Dieses Muster jetzt auf die Politik zu übertragen ist einfach: Welcher Politiker wird sich mehr durchsetzen (gewählt werden)? Kandidat A, der alle seine Energie da rein steckt, sinnvolles zu sagen und zu tun, oder Kandidat B, der seine Energie mehr darein steckt, die Wähler dazu zu bringen, ihn zu wählen, indem er ihnen erzählt, was sie hören wollen? Auch hier ist die Strategie von A wieder keine evolutionär stabile, weil sie von der von B flott invadiert wird. Merkst du, dass das nicht das Gleiche ist wie „Politiker… Alle an die Wand stellen…“, das mein Schwiegeronkel gerne mal sagt? Es geht stattdessen darum, dass auch wenn nur 600 von 30000 Politikern so sind, es sein kann, dass genau diese in einer Demokratie nach oben gespült werden. Den Auftrieb dafür liefern wir selbst.

Ein weiteres „schönes“ ist das Beitragsdilemma. Angenommen, es gibt ein Ziel, dass (fast) alle eigentlich gerne erreichen wollen, wie beispielsweise saubere Luft (Klimaschutz) oder Meere, in denen langfristig noch genug Fische sind. Jeder hätte einen Vorteil daraus. Wenn man als Staat aber selbst nicht so sehr mitmacht bei der Klimasache, spart man viel Geld und profitiert ja trotzdem davon, dass die anderen schützen. Die Erhöhung des globalen Gesamtschadens, die man dadurch verursacht, wiegt den lokalen wirtschaftlichen Vorteil nicht auf, genau wie bei der Fischindustriefirma, die dann doch alles rausholt, was geht. Lokale „Schlauheit“ bedeutet oft globale Dummheit. Das Ganze nennt sich dann Tragik_der_Allmende.

## [Bereitgestelltes Material]

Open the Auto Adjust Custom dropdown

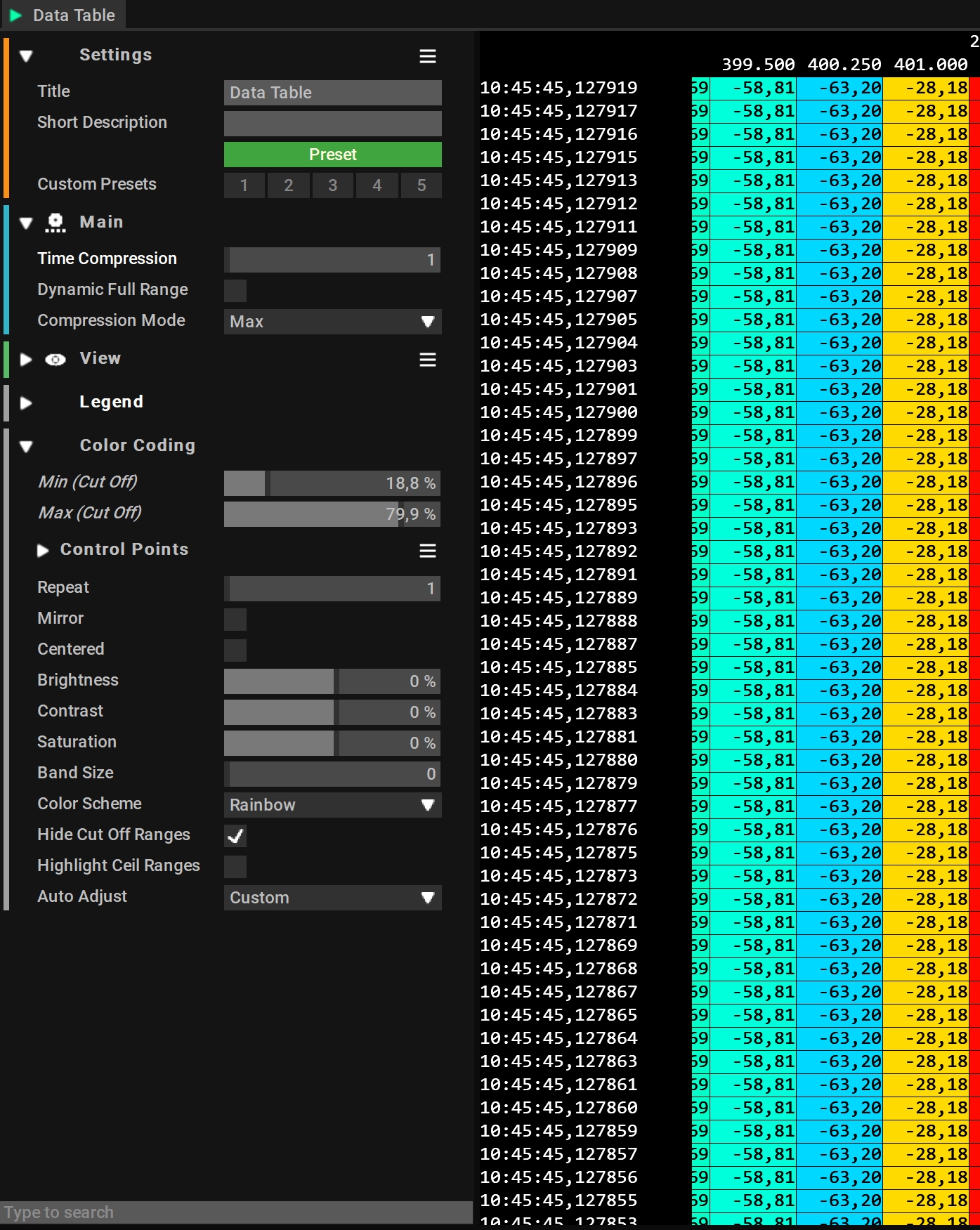[332, 898]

## [Aufgabenliste]
A - Warum ist die Strategie von Kandidat A laut dem Textauszug keine evolutionär stabile?
B - Gib den Abschnitt des Textauszugs, beginnend mit „Dieses Muster jetzt“ und weiter bis einschließlich „liefern wir selbst.“, erneut wieder und setze dabei „Nachbar“ anstelle von „Schwiegeronkel“ ein.

## [Antworten je Aufgabe]
A - Weil sie von der Strategie von Kandidat B flott invadiert wird.

B -
Dieses Muster jetzt auf die Politik zu übertragen ist einfach: Welcher Politiker wird sich mehr durchsetzen (gewählt werden)? Kandidat A, der alle seine Energie da rein steckt, sinnvolles zu sagen und zu tun, oder Kandidat B, der seine Energie mehr darein steckt, die Wähler dazu zu bringen, ihn zu wählen, indem er ihnen erzählt, was sie hören wollen? Auch hier ist die Strategie von A wieder keine evolutionär stabile, weil sie von der von B flott invadiert wird. Merkst du, dass das nicht das Gleiche ist wie „Politiker… Alle an die Wand stellen…“, das mein Nachbar gerne mal sagt? Es geht stattdessen darum, dass auch wenn nur 600 von 30000 Politikern so sind, es sein kann, dass genau diese in einer Demokratie nach oben gespült werden. Den Auftrieb dafür liefern wir selbst.